6. La société requérante soutient toutefois que lors de la comparaison entre le local-type n°95 du procès-verbal complémentaire de Saint-Etienne avec le local-type n°35 de Villars, l’administration fiscale aurait dû, en application de l’article 324 AA de l’annexe III au code général des impôts, procéder à différents ajustements : 15% au titre des différences de surface, 15% au titre de la localisation et 10% au titre des différences de construction, soit globalement 40%.
7. Aux termes de l’article 324 AA de l’annexe III au code général des impôts : « La valeur locative cadastrale des biens loués à des conditions anormales ou occupés par leur propriétaire, occupés par un tiers à un titre autre que celui de locataire, vacants ou concédés à titre gratuit est obtenue en appliquant aux données relatives à leur consistance – telles que superficie réelle, nombre d’éléments – les valeurs unitaires arrêtées pour le type de la catégorie correspondante. Cette valeur est ensuite ajustée pour tenir compte des différences qui peuvent exister entre le type considéré et l’immeuble à évaluer, notamment du point de vue de la situation, de la nature de la construction, de son état d’entretien, de son aménagement, ainsi que de l’importance plus ou moins grande de ses dépendances bâties et non bâties si ces éléments n’ont pas été pris en considération lors de l’appréciation de la consistance ».
8. En l’espèce, l’hôtel retenu comme local-type au procès-verbal complémentaire de Saint-Etienne est plus petit (443 m²) que l’hôtel de la requérante (1320 m²), ce qui est en rapport avec le nombre de chambres.
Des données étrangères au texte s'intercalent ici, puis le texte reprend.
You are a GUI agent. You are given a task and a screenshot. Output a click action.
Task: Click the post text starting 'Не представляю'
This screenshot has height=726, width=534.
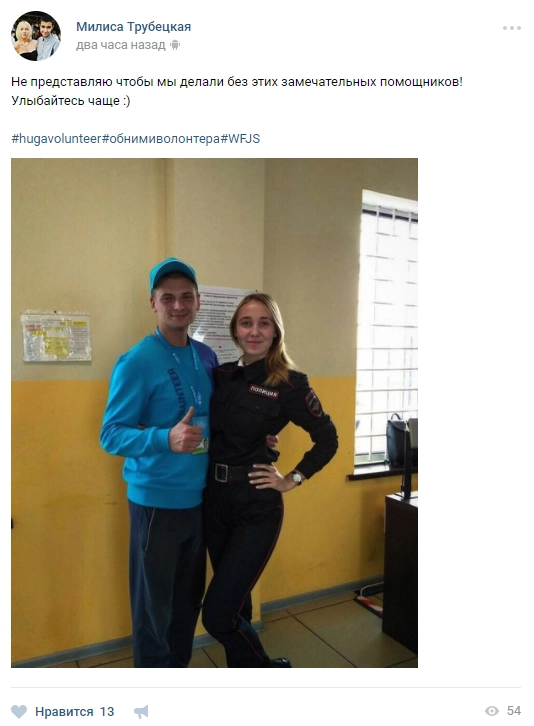(x=237, y=82)
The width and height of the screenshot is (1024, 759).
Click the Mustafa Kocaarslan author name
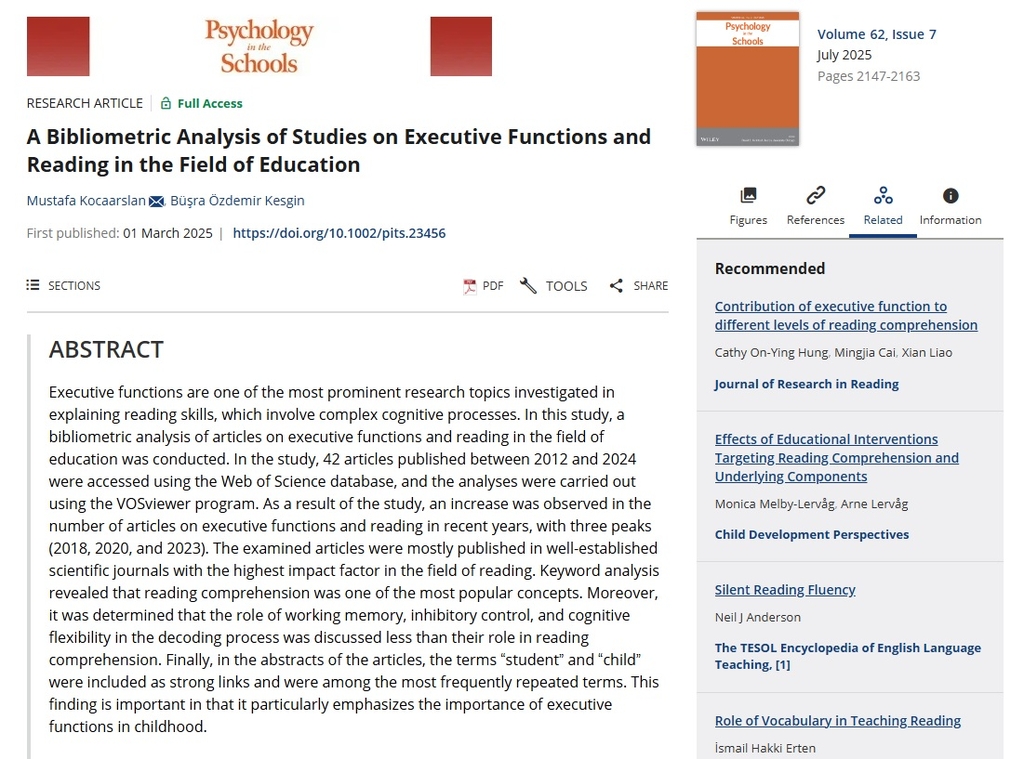pyautogui.click(x=86, y=200)
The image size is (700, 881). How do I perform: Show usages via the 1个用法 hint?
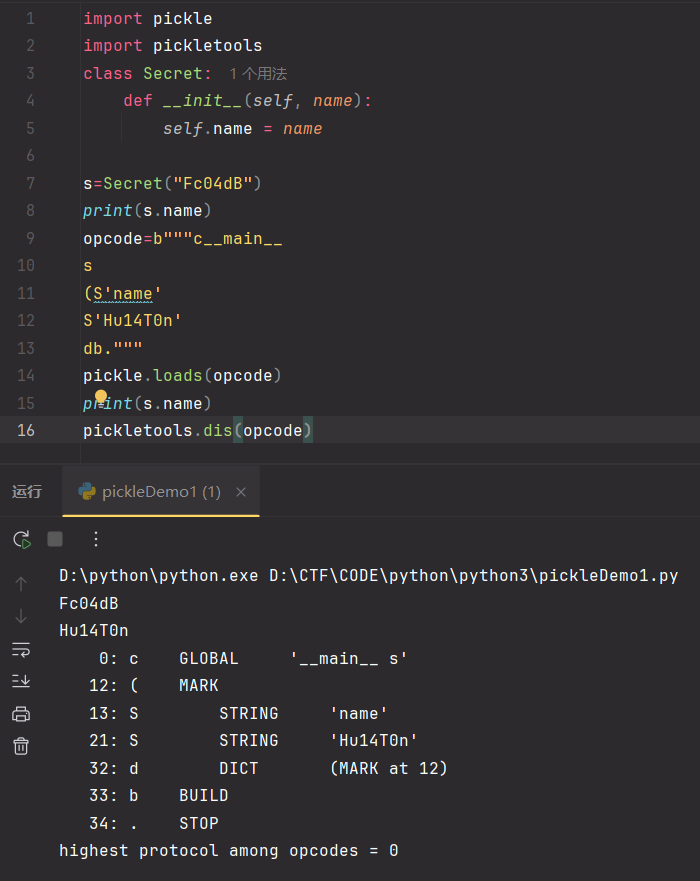click(x=258, y=74)
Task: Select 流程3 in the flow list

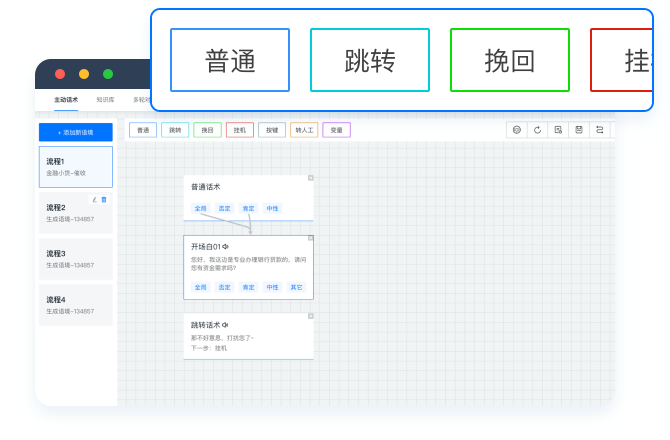Action: tap(75, 259)
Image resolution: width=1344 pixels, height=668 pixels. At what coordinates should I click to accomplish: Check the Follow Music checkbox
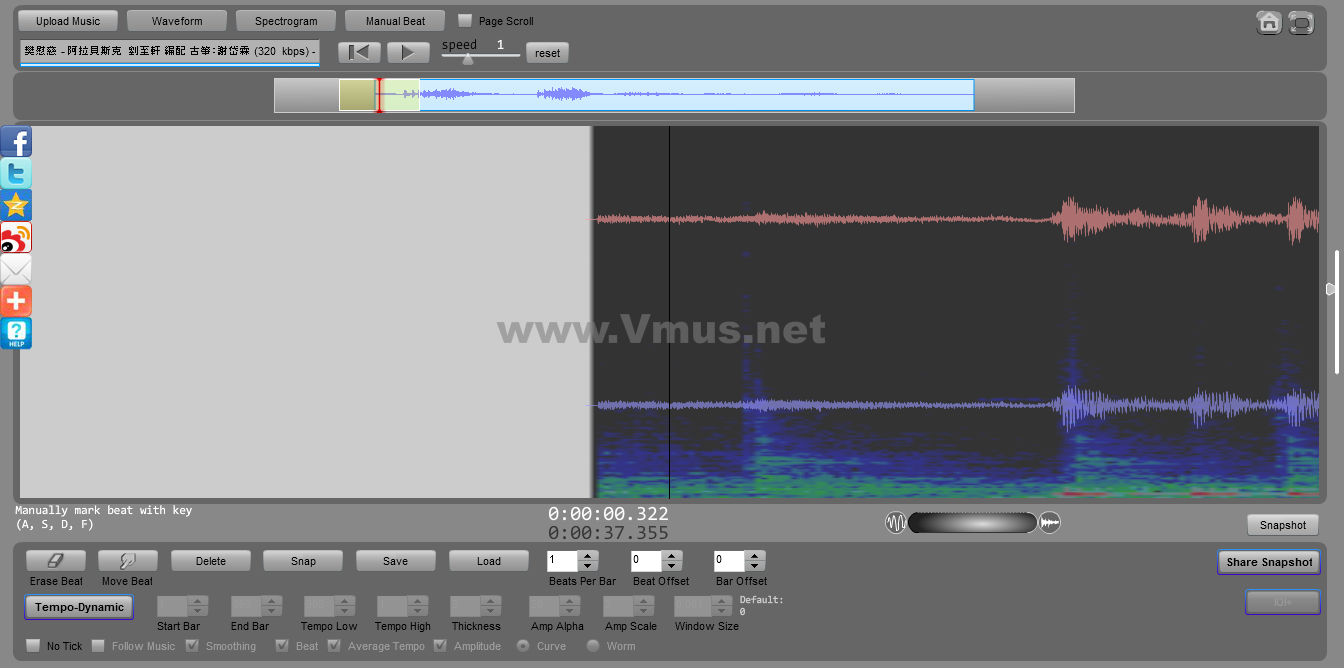point(98,646)
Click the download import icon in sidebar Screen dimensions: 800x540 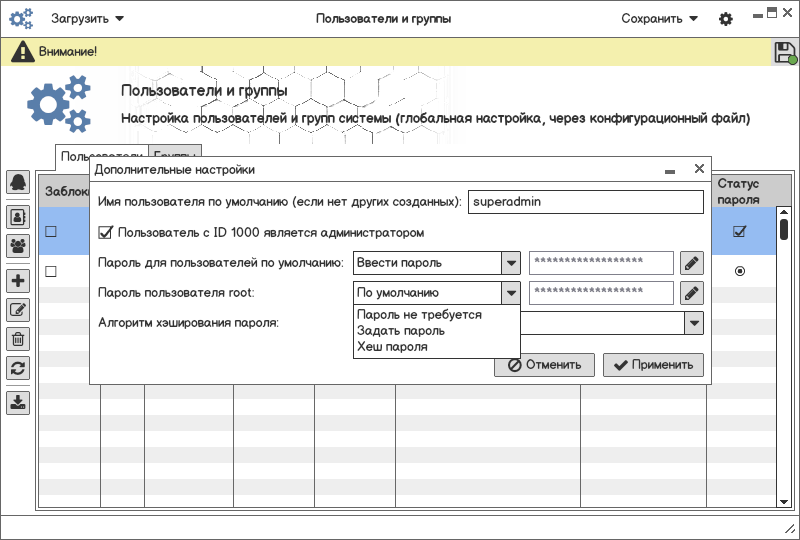pyautogui.click(x=18, y=403)
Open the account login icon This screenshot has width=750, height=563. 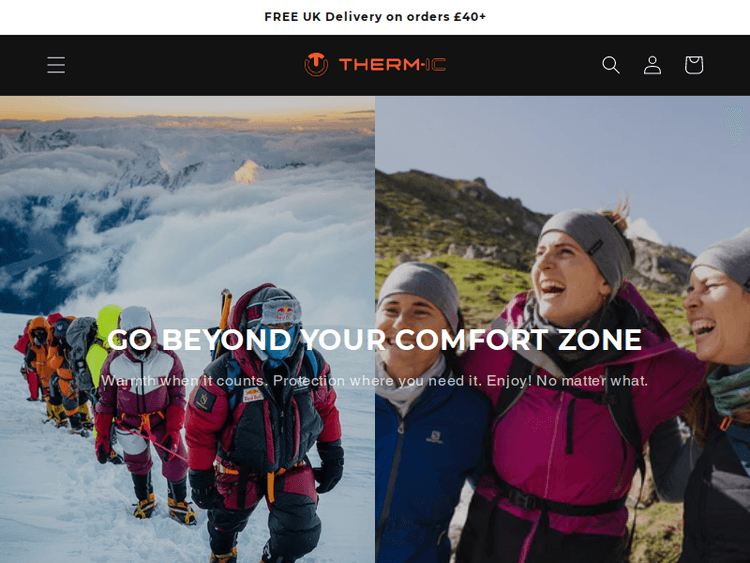click(652, 65)
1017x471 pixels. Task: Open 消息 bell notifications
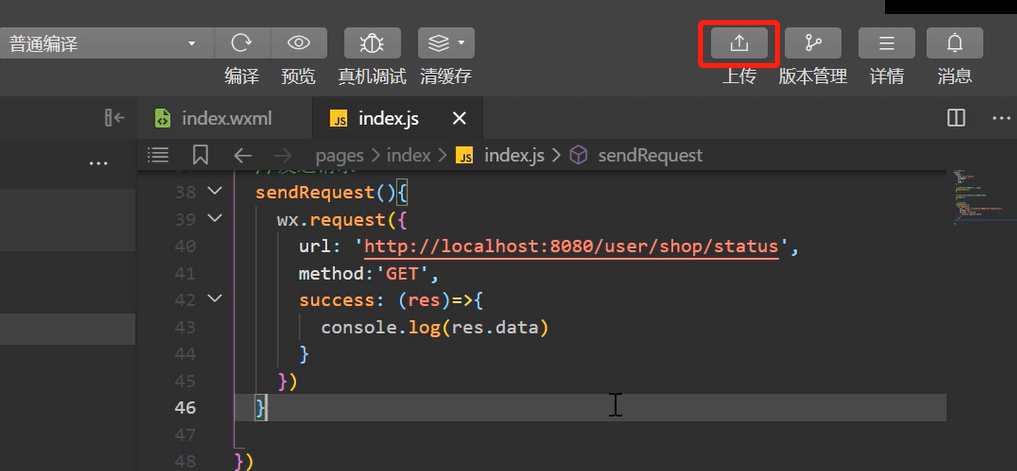954,43

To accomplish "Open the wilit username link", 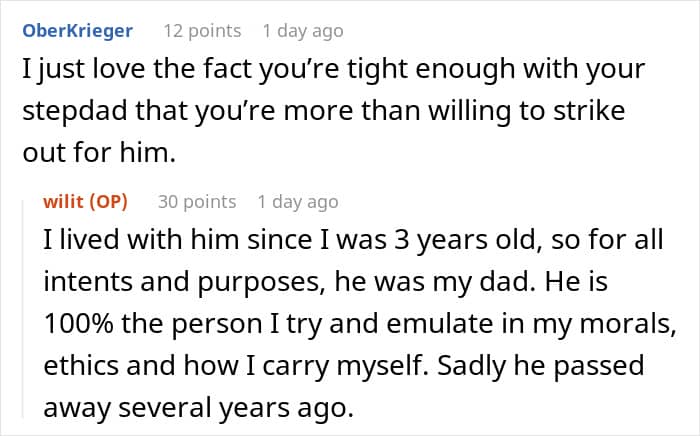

Cette différence de surface ne doit pas, s’agissant d’un hôtel, entrainer une diminution de la valeur-locative, d’autant que l’hôtel dispose de deux salles de réunion et de séminaire, et peut ainsi accueillir des groupes, ce qui n’est pas le cas de l’Hôtel Continental en centre-ville de Saint-Etienne. L’hôtel Campanile de la SCI de la Goutte ne se trouve certes pas au centre-ville de Saint-Etienne, mais il est très bien placé à proximité du musée d’art et d’industrie, du stade Geoffroy-Guichard, du Zénith et du Parc des expositions et il dispose d’un parking gratuit. Enfin il existe incontestablement une différence de nature de construction, mais pour autant cela ne signifie pas que la nature de construction de l’hôtel Campanile, plus ergonomique que l’hôtel du centre-ville de Saint-Etienne constitue un inconvénient.
9. Dans ces conditions, la SCI La Goutte n’est pas fondée à demander que la valeur locative au 1er janvier 2017 de son établissement soit ajustée à la baisse.
10. Par voie de conséquences les conclusions de la requête de la SCI La Goutte tendant à la réduction des cotisations de taxe spéciale d’équipement et de taxe d’enlèvement des ordures ménagères, auxquelles elle a été assujettie au titre des années 2023 et 2024 doivent être rejetées.
Sur les frais liés au litige :
11. Les dispositions de l’article L. 761-1 du code de justice administrative font obstacle à ce que soit mis à la charge de l’État, qui n’est pas partie perdante dans la présente instance, le versement d’une somme au titre des frais exposés et non compris dans les dépens.
D E C I D E :
Article 1er : La requête de la SCI La Goutte est rejetée.
Article 2 : Le présent jugement sera notifié à la SCI La Goutte et au directeur régional des finances publiques d’Auvergne Rhône-Alpes et du département du Rhône.
Rendu public par mise à disposition au greffe le 12 décembre 2025.
La magistrate désignée,
WolfLe greffier,
Y. Mesnard
La République mande et ordonne au ministre de l’économie, des finances et de la souveraineté industrielle, énergétique et numérique en ce qui le concerne et à tous commissaires de justice à ce requis en ce qui concerne les voies de droit commun contre les parties privées, de pourvoir à l’exécution de la présente décision.